LG UltraFine 5K matches the resolution but ships bare. About ฿13,000 (~$355) cheaper. Dell is 4K only but half the price and works with any OS. If your budget is tight, Studio Display is hard to justify. If features matter, it’s the clear pick for Mac users.
Pros & Cons
Pros
- +5K resolution — detail you can actually see in design and video work
- +Center Stage auto-tracking makes video calls hands-free
- +6-speaker spatial audio is better than most external speakers you'd buy separately
- +True Tone auto-adjusts white balance to ambient light
- +Apple build quality — solid chassis, no flex, no creaks
Cons
- −฿52,900 (~$1,450) is steep — especially without HDR
- −No physical brightness buttons — fully macOS-dependent
- −Base stand only tilts, no height adjustment without paying more
- −Two ports: Thunderbolt + USB-C only, no HDMI
- −Poor Windows compatibility — software features don't translate
If you’re a Mac user with budget to spare, Studio Display delivers on quality and ecosystem integration. If you’re on PC or watching your spend, look elsewhere.
Hidden Costs
The ฿52,900 ($1,450) base price doesn’t include everything you might actually need. Height-adjustable stand: add ฿3,200 ($88). VESA mount: ฿1,600 ($44). A 2-meter Thunderbolt cable (the included cable is 1.8m): ฿1,290 ($35). Nano-texture glass to cut glare: ฿1,600 (~$44).

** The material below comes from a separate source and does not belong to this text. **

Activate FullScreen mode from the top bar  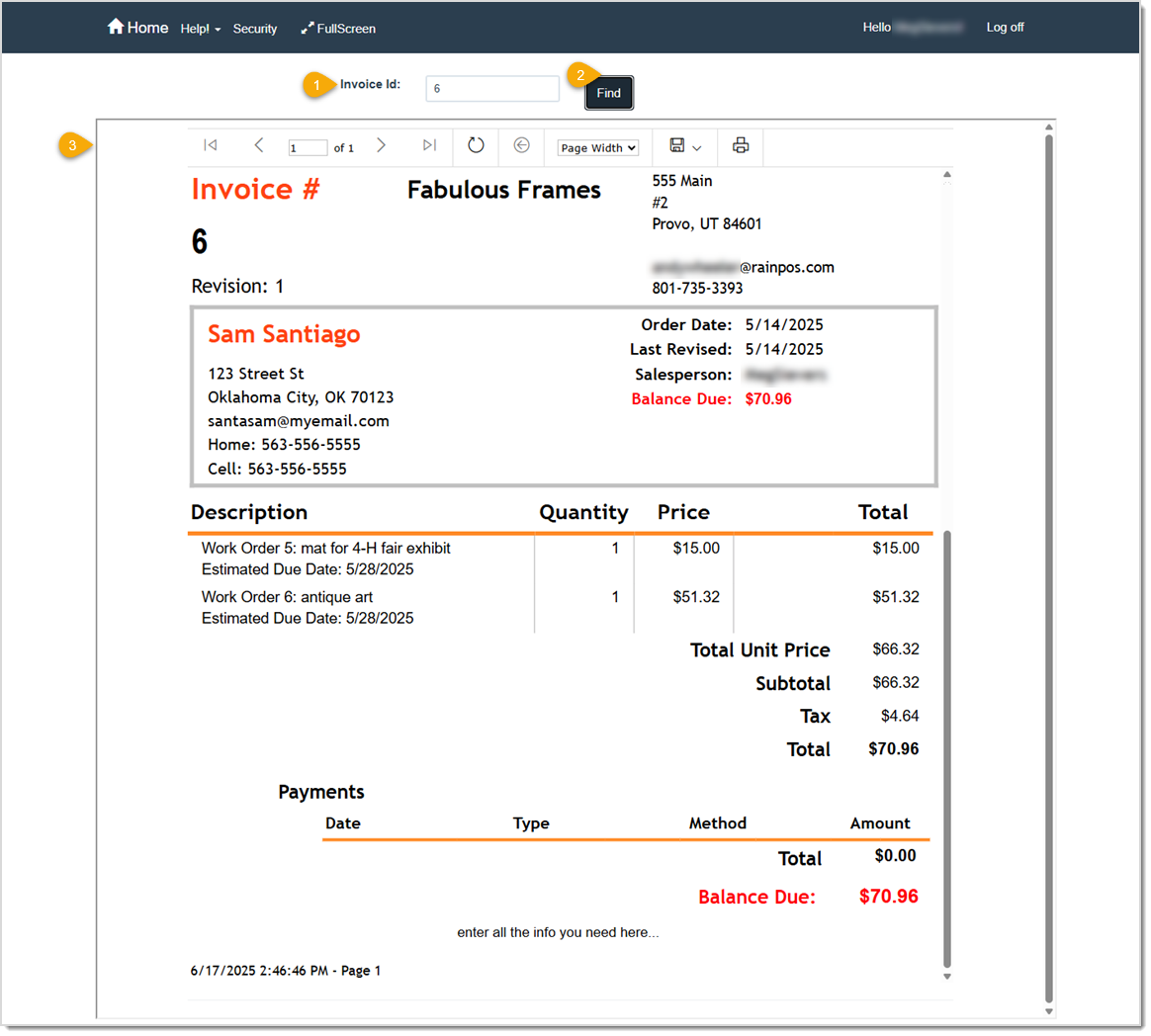tap(338, 29)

Fully kitted out you’re looking at roughly ฿60,000 (~$1,645) — about 15% over the listed price. Worth thinking through which add-ons you actually need before committing.
Who Should Buy It
Buy it: Creative pros doing video editing, 3D rendering, or photography who need 100% sRGB accuracy and P3 wide color gamut. The 27-inch 5K panel is purpose-built for detail work where a 4K display leaves things slightly soft.
Skip it: Office work, gaming, or watching video. No HDR support, no HDMI — and without macOS, most software features don’t work at all.

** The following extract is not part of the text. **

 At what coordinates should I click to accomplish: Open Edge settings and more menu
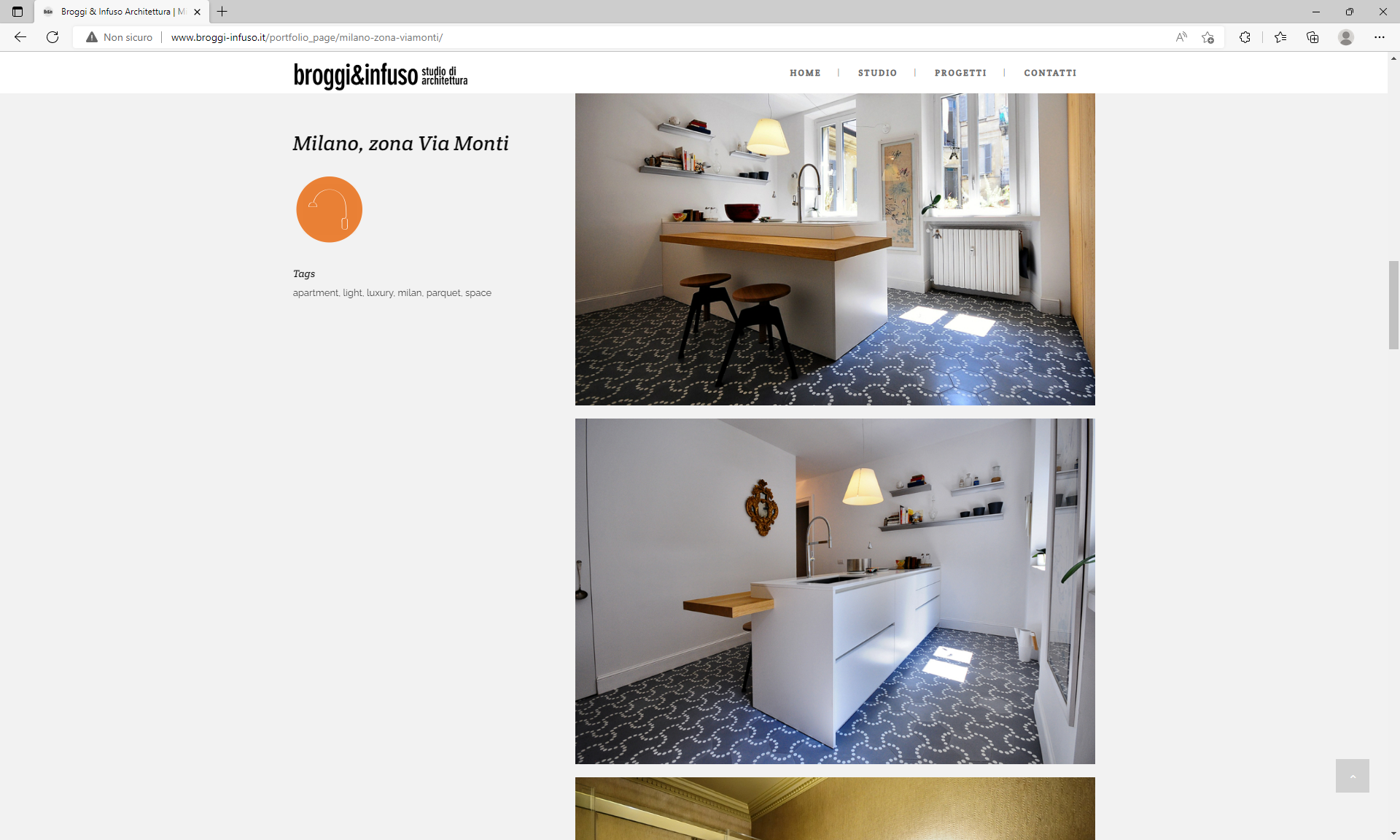pos(1380,37)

Alternatives: LG UltraFine 4K at ฿20,000 ($550) for Mac users on a tighter budget; Dell U2723QE at ฿25,000 ($685) if you need USB-C and HDMI and run both Mac and PC.
Final Verdict
Studio Display is a good monitor for Mac users, but ฿52,900 (~$1,450) demands scrutiny. P3 color and True Tone are genuinely excellent. The missing HDR and HDMI are real gaps.
For Mac-based creative work with a real budget: buy it. For general use, gaming, or anything cross-platform: Dell or LG makes more sense. This display was designed specifically for the Mac ecosystem — it doesn’t pretend otherwise.
Simple decision rule: Mac + creative work + budget not a concern = buy. Missing any one of those three = there’s a better option for you.